The MIA model is the most successful and frequent OA model, and its pathological characteristics are very similar to human OA (Pomonis et al., 2005; Liu et al., 2011; Malfait et al., 2013). Because of its good in vitro experimental results, we established an OA animal model to evaluate the therapeutic effect of NPDXM/PPLA. Three days after the successful formation of artificial OA, 40 mice were divided into 4 groups: NS group, NPPPLA group, DXM group, and NPDXM/PPLA. OA mice were injected with drugs of each group at a weight of kg every 4 days. Mice without OA induction were set as a control group. The degree of articular cartilage destruction, extracellular matrix loss, and changes in inflammatory cytokines (IL-1β, IL-6, and TNF-α) was measured after treatment.
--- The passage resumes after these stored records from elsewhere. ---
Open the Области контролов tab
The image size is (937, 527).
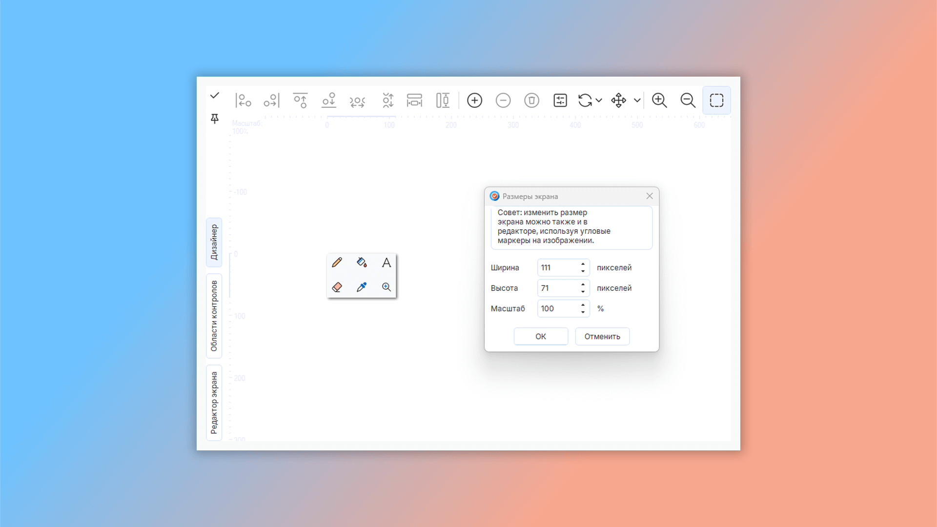pyautogui.click(x=214, y=316)
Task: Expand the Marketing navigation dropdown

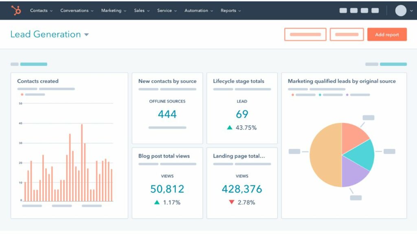Action: pos(114,11)
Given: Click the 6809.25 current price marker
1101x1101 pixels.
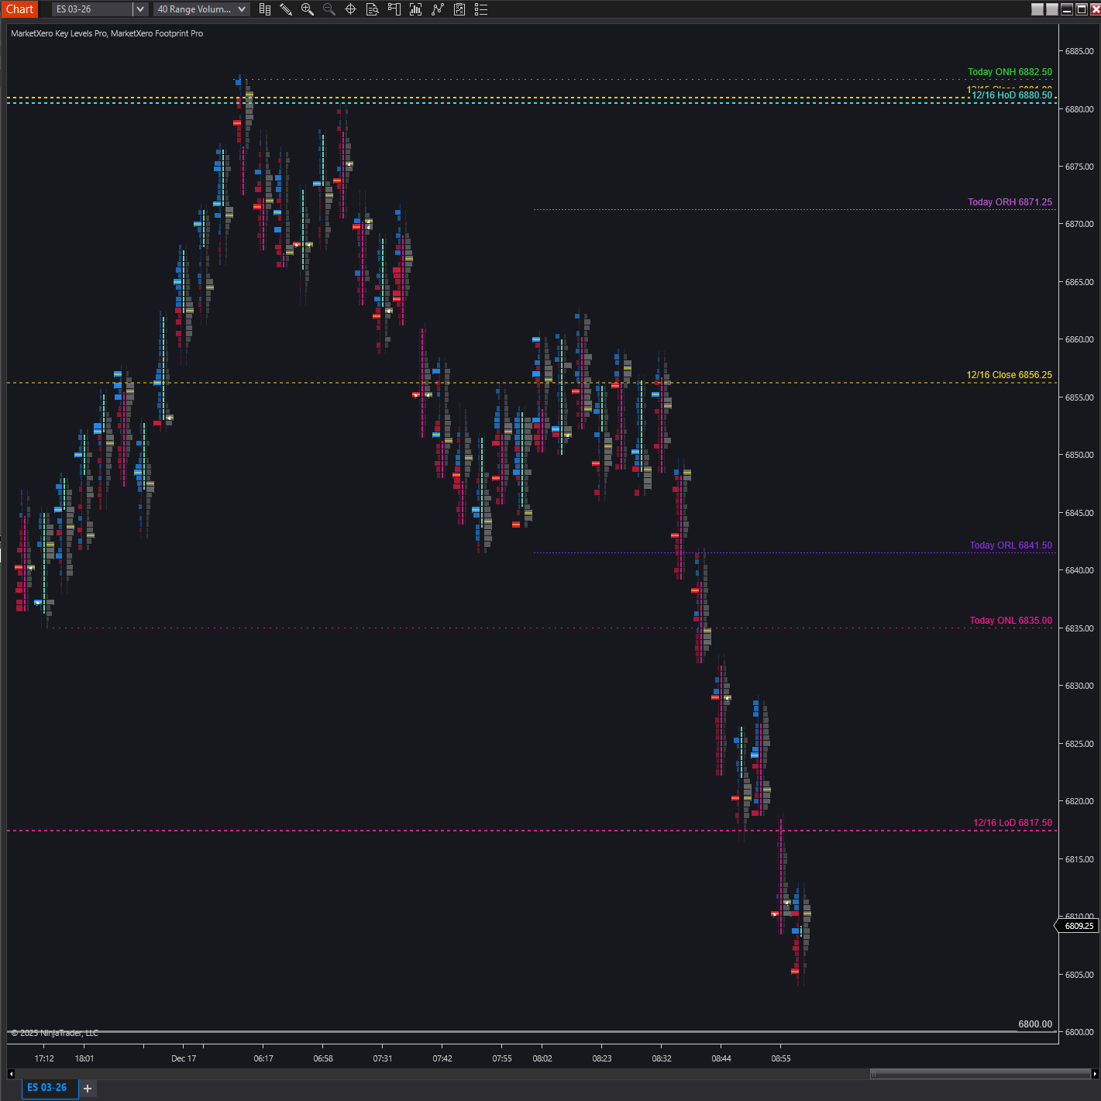Looking at the screenshot, I should (1079, 926).
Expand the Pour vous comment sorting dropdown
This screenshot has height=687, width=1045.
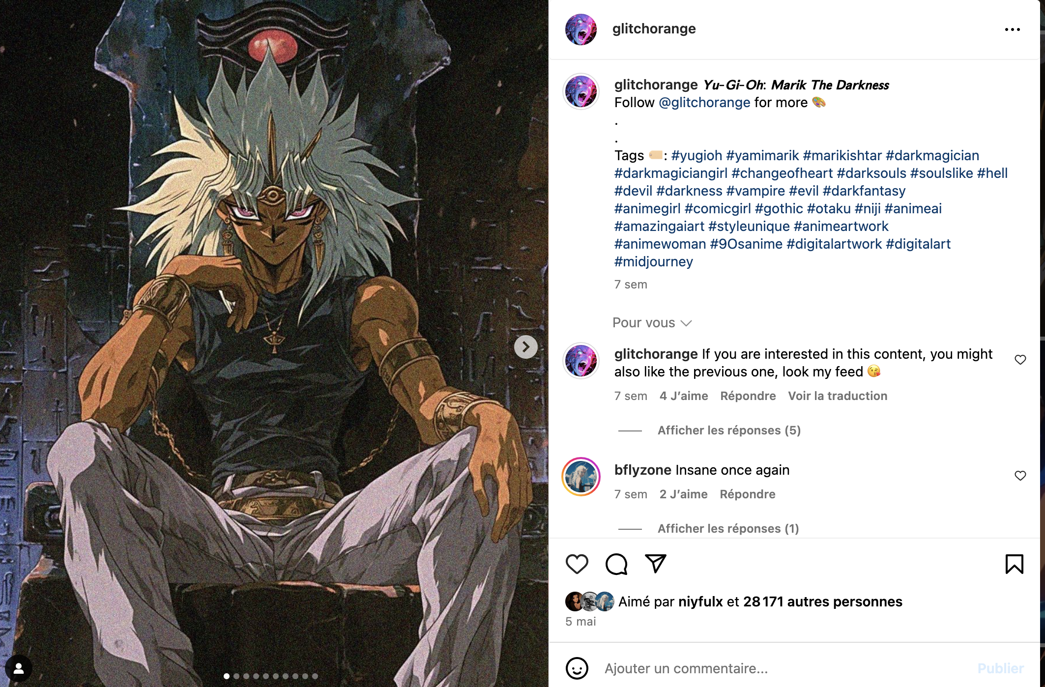point(652,323)
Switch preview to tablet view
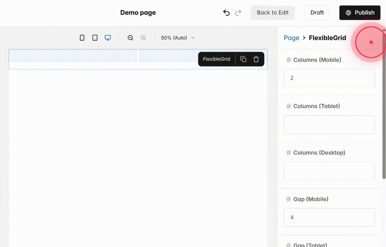The height and width of the screenshot is (247, 386). click(x=95, y=38)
As shown in Figure 7A, H&E staining sections of chondrocytes in the normal group showed neat chondrocytes and no synovial hyperplasia around the joint. In comparison to the control group, the NPDXM/PPLA treatment group had less inflammatory cell infiltration and only minor chondrocytes degeneration, whereas the normal saline treatment group had more obvious chondrocyte destruction and severe synovial hyperplasia with a high number of inflammatory cell infiltration.


FIGURE 7. (A) The efficacies of NS, NPPPLA, DXM and NPDXM/PPLA on OA were observed by H&E staining joint sections and corresponding immunohistochemical staining sections (B–D) Expression of pro-inflammatory cytokines in all treatment groups.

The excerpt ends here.